__Consigne 1__:
Répondez aux questions suivantes à partir de l'extrait sur la sculpture du xixe siècle.
(a) Quelle œuvre de Préault date de 1834 ?
(b) Entre quelles années Carpeaux a-t-il réalisé La Danse ?
(c) Combien de jeunes femmes forment la ronde dans La Danse ?
__Consigne 2__: Résumez l'extrait sur la sculpture du xixe siècle en deux phrases.
__Consigne 3__: Reproduisez fidèlement le passage de l'extrait sur la sculpture du xixe siècle qui commence par « 6Avec le néo-classicisme » et se termine par « Champs-Élysées (Bourdelle, 1911). ».

6Avec le néo-classicisme qui mettait à l’honneur le relief, le point de vue unique l’emporta et resta la règle pour la majorité des sculpteurs du xixe siècle, de Rude et Préault à Maillol, Bernard et Bourdelle – pensons aux constructions quelque peu arbitraires d’éléments sans lien les uns avec les autres, que constituent Le Départ des Volontaires à l’Arc de Triomphe (Rude, 1833-1836), La Tuerie de Préault (1834) ou les reliefs du Théâtre des Champs-Élysées (Bourdelle, 1911).

7Dans la seconde moitié du xixe siècle, les compositions d’inspiration baroque retrouvèrent néanmoins leur prestige. Et si le groupe des Quatre Parties du monde à la Fontaine de l’Observatoire (Carpeaux, 1867-1874) offre l’exemple le plus achevé du principe de la ronde, cher à l’artiste, celui-ci s’efforça de le mettre en pratique aussi souvent que possible, y compris pour un groupe comme La Danse (1865-1869) pourtant destiné à se trouver devant un mur. Il faut comparer La Danse aux trois autres groupes qui ornent la façade de l’Opéra de Paris, pour sentir cette dimension nouvelle : certes, le groupe de Carpeaux se regarde de face mais, en jaillissant au centre de la ronde formée par six jeunes femmes et donc en arrière de leurs bras qui se joignent, le Génie de la Danse fait sentir que l’œuvre se détache de la surface murale pour prendre place dans l’espace.

__Données fournies__:
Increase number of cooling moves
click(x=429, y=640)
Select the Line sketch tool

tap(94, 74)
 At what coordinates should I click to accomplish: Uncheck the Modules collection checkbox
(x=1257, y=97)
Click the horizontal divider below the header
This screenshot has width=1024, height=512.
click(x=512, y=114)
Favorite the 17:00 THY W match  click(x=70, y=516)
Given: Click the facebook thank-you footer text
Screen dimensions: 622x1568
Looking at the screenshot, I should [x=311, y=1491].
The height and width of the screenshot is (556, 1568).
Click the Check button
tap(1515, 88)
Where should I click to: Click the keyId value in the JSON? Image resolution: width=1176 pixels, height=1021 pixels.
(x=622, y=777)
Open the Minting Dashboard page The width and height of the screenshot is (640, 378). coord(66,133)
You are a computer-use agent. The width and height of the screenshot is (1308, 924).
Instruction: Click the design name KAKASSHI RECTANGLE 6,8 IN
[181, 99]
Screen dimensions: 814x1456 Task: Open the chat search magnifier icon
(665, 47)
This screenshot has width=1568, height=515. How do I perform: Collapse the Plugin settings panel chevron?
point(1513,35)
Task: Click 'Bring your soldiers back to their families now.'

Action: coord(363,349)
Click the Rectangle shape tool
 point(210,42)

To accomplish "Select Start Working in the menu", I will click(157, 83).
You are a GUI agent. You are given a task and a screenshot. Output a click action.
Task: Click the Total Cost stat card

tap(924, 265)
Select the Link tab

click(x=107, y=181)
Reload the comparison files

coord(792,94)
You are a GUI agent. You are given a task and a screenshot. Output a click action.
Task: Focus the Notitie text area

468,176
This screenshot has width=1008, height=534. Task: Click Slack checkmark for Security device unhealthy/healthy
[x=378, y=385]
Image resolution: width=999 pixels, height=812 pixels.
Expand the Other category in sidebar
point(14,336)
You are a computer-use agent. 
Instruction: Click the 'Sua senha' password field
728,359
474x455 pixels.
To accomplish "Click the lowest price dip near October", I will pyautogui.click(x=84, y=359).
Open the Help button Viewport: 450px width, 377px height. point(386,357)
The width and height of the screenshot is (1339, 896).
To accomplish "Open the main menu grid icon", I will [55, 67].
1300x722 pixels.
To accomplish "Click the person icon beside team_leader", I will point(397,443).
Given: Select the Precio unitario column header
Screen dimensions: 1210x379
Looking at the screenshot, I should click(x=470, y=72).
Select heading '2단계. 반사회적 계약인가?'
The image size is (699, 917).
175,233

__Réponse rédigée 1__:
(a) La Tuerie.
(b) De 1865 à 1869.
(c) Six.

__Réponse rédigée 2__: Avec le néo-classicisme, le point de vue unique l'emporta et resta la règle pour la majorité des sculpteurs du xixe siècle. Dans la seconde moitié du siècle, les compositions d'inspiration baroque retrouvèrent leur prestige, et Carpeaux appliqua le principe de la ronde aussi souvent que possible, jusque dans La Danse, où le Génie de la Danse fait sentir que l'œuvre se détache de la surface murale pour prendre place dans l'espace.

__Réponse rédigée 3__:
6Avec le néo-classicisme qui mettait à l’honneur le relief, le point de vue unique l’emporta et resta la règle pour la majorité des sculpteurs du xixe siècle, de Rude et Préault à Maillol, Bernard et Bourdelle – pensons aux constructions quelque peu arbitraires d’éléments sans lien les uns avec les autres, que constituent Le Départ des Volontaires à l’Arc de Triomphe (Rude, 1833-1836), La Tuerie de Préault (1834) ou les reliefs du Théâtre des Champs-Élysées (Bourdelle, 1911).